It was fun playing with the settings, but I am glad I finally have all 8 procs showing up in Pulse!
Has anyone ever tried 12 or 16 vCPUs in a BeOS Virtual Machine?
Not too surprisingly, BeOS had hard coded arrays and bitsets with size 8 to keep track of the processors. So 8 is the most you can use. Odd though that it snapshots the number of processors at install time for GUI purposes, or maybe that’s just Pulse (try finding its settings file and deleting it).
Well, sound doesn’t work in VirtualBox since their SoundBlaster emulation has been broken for ages (not just BeOS has stuttering problems). I don’t know about other VMs.
I have managed to install BeOS 5 on my ESXi machine as well, but I am struggling to get the network working. How do you get the driver files for the network card on the VM?
Make a virtual disk drive, formatted with MS-DOS. Copy the files to it using a different OS with working networking (a live Linux virtual CD-ROM like Knoppix works). Then add it to the Haiku VM.
Right, should be add the MS-DOS disk to the BeOS virtual machine. Then mount it in BeOS and copy the files out of it. Use a .zip file to transfer files that need BeOS attributes (icons, e-mail, People files).
I burned a cd with a bunch of files I wanted to use: video clips, drivers, patches, etc…
Then I put the the disc into the vsphere 6 host, then modify the VM settings : use the host CD drive.
Start the VM running BeOS, and it might auto-mount (depending on your settings). If not, right click on the BeOS desktop, drag to “Mount”, select your disc.
Then you copy your files down.
Finally managed to get the vlance driver installed by creating an ISO (under Windows with the IsoCreator tool from https://sourceforge.net/projects/iso-creator-cs/). I did not manage to get a floppy drive recognized by BeOS. It does see it, but it can’t read or format it.

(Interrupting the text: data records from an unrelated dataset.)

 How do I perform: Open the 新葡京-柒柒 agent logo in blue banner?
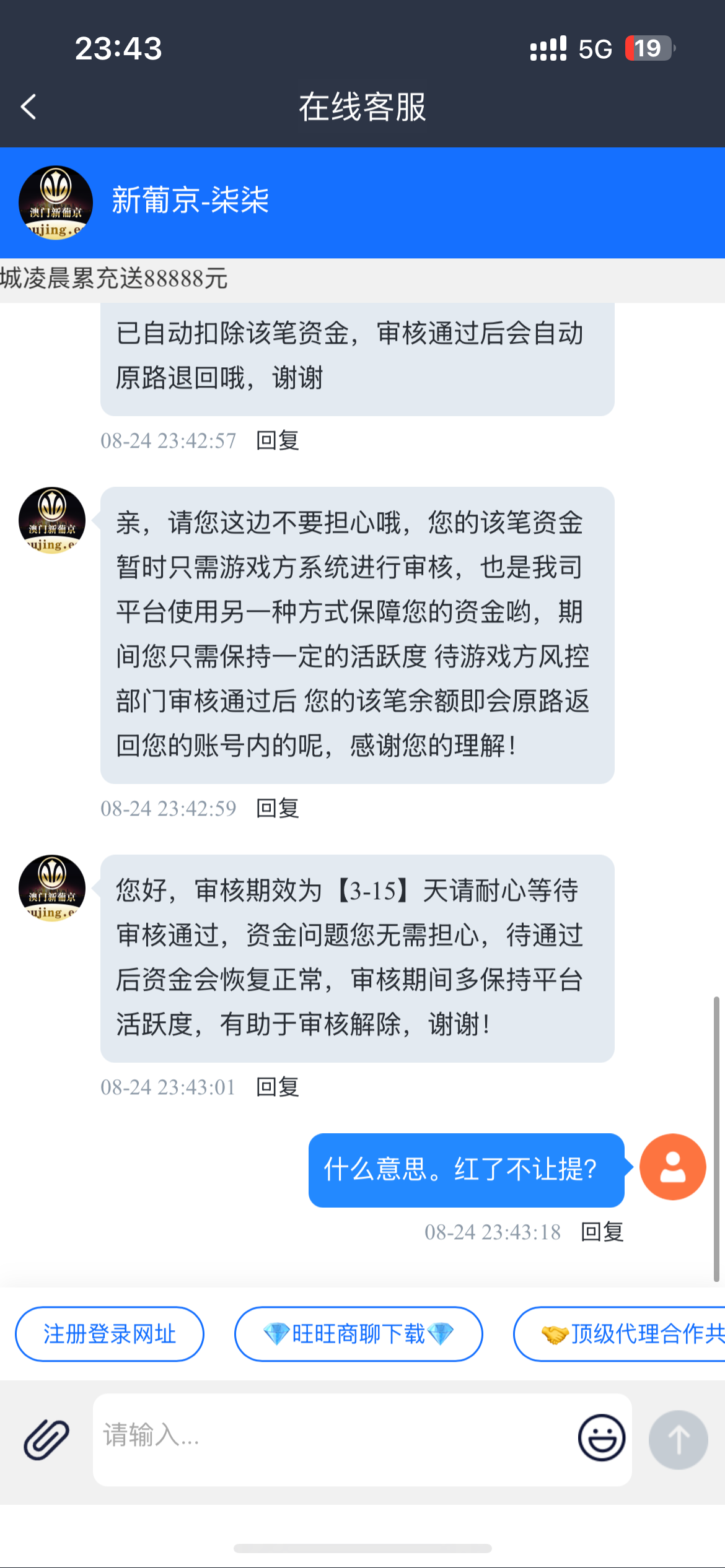tap(56, 203)
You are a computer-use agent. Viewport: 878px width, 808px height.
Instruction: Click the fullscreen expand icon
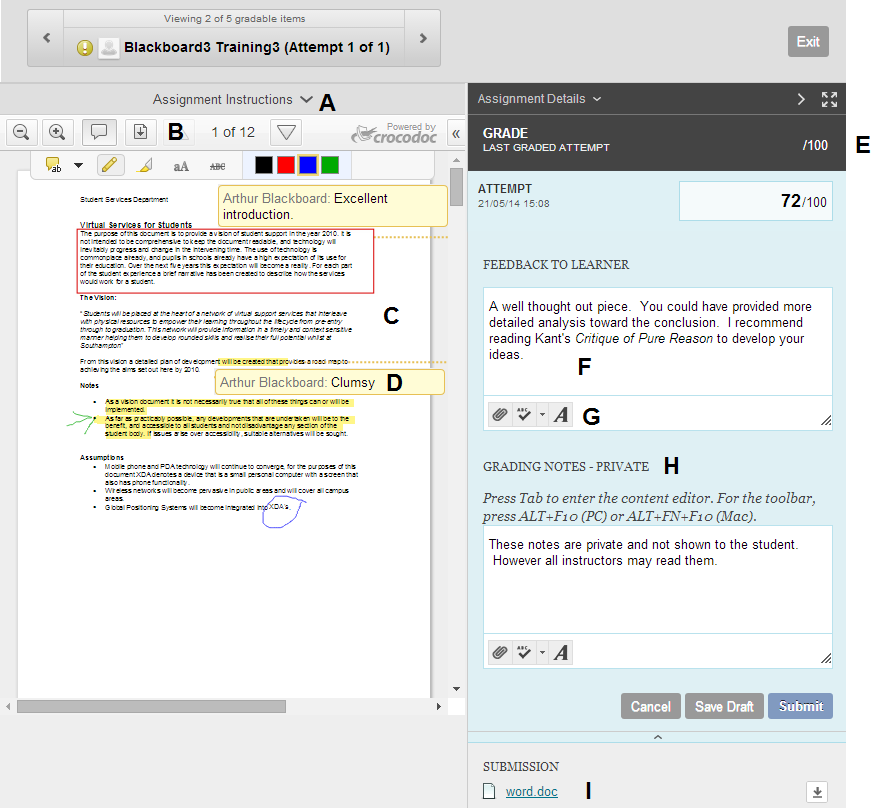click(x=829, y=99)
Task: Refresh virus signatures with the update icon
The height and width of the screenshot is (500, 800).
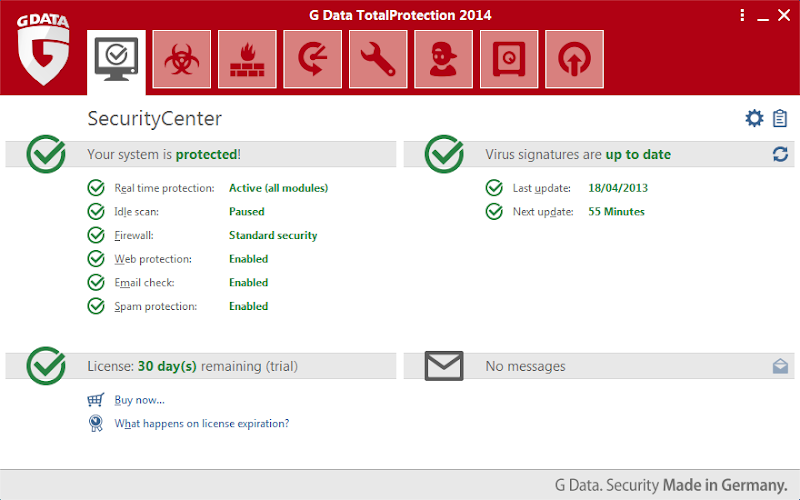Action: pyautogui.click(x=780, y=154)
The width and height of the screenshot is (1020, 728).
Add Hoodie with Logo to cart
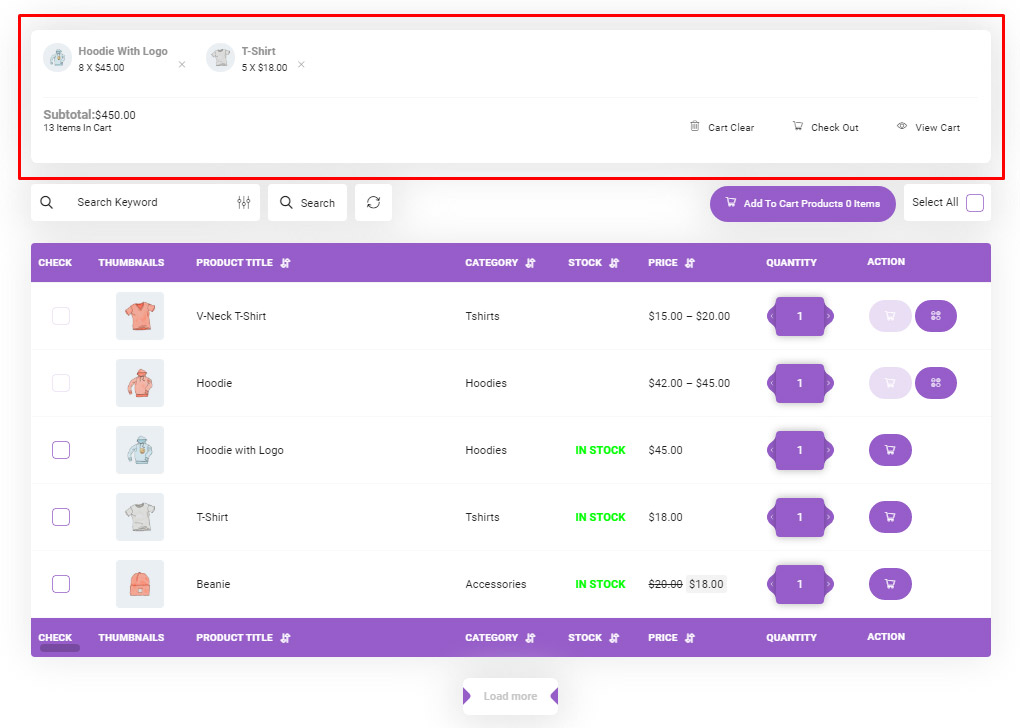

Does anyone get the mouse to work properly in the browser console of ESXi? I can only get clicks to register, but no mouse movement. I have to use VMWare Remote Console for Windows to manage it. I was hoping I could manage it all from Haiku.
Do NOT use the vSphere Web Client because the mouse won’t work and the keyboard is choppy.
You must use the Traditional vSphere Client that is installed on your workstation. The mouse does work through that client.
Did some more testing. Pulse apparently saves the size of the window in its settings. If you change the number of processors in ESXi you should remove the settings file and it will have a proper size the next time you run it.
While playing with the number of processors for BeOS I noticed that giving it more than one processor causes the vm to use a lot of CPU although Pulse does not see anything being used. Does anyone else have that as well?